This work addresses the limitations of large language models in structure-based drug design, which often stem from inadequate understanding of protein structures and insufficient control over molecular generation. The authors propose an exploration-augmented latent reasoning framework that decouples the generation process into three stages: encoding, latent space exploration, and knowledge-guided decoding. Bayesian optimization is employed to actively explore underrepresented regions of the latent space, while a position-aware surrogate model predicts binding affinities. Chemical constraints are integrated during decoding to ensure molecular validity and synthesizability. Evaluated on the CrossDocked2020 benchmark, the method significantly outperforms seven baseline approaches, achieving a favorable balance among high binding affinity, structural diversity, and controllable generation.
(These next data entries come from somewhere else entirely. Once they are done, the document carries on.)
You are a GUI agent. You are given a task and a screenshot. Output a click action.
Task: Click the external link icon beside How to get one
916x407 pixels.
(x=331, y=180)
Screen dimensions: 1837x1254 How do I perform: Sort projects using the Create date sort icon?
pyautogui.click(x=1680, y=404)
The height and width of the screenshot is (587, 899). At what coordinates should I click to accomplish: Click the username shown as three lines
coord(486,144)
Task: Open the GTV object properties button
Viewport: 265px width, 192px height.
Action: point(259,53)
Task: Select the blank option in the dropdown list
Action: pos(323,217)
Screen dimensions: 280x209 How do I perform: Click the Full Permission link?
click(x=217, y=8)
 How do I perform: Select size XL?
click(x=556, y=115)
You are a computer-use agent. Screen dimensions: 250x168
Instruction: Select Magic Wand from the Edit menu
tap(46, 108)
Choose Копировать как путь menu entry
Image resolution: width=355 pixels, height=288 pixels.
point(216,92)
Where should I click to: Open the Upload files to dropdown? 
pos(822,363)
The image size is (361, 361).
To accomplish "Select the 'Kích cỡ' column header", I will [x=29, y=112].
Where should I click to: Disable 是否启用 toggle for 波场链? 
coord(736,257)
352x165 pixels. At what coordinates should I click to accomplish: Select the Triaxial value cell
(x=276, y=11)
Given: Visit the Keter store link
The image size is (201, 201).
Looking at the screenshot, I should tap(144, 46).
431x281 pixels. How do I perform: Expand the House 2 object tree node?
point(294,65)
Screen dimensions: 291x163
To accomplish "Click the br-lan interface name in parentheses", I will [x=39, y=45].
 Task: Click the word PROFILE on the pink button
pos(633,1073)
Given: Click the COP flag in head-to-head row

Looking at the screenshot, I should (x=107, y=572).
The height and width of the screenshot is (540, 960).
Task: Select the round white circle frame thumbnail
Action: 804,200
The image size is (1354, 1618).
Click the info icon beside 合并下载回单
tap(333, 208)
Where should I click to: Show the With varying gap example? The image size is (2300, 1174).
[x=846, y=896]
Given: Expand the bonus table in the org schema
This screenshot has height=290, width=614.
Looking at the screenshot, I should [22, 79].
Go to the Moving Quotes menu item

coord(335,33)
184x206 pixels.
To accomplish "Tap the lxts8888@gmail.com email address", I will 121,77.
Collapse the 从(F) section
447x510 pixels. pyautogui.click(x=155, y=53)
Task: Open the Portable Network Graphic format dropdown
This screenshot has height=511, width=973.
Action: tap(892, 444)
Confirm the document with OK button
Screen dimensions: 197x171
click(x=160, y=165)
Large Language Models (LLMs) possess strong representation and reasoning capabilities, but their application to structure-based drug design (SBDD) is limited by insufficient understanding of protein structures and unpredictable molecular generation. To address these challenges, we propose Exploration-Augmented Latent Inference for LLMs (ELILLM), a framework that reinterprets the LLM generation process as an encoding, latent space exploration, and decoding workflow. ELILLM explicitly explores portions of the design problem beyond the model's current knowledge while using a decoding module to handle familiar regions, generating chemically valid and synthetically reasonable molecules. In our implementation, Bayesian optimization guides the systematic exploration of latent embeddings, and a position-aware surrogate model efficiently predicts binding affinity distributions to inform the search. Knowledge-guided decoding further reduces randomness and effectively imposes chemical validity constraints. We demonstrate ELILLM on the CrossDocked2020 benchmark, showing strong controlled exploration and high binding affinity scores compared with seven baseline methods. These results demonstrate that ELILLM can effectively enhance LLMs capabilities for SBDD.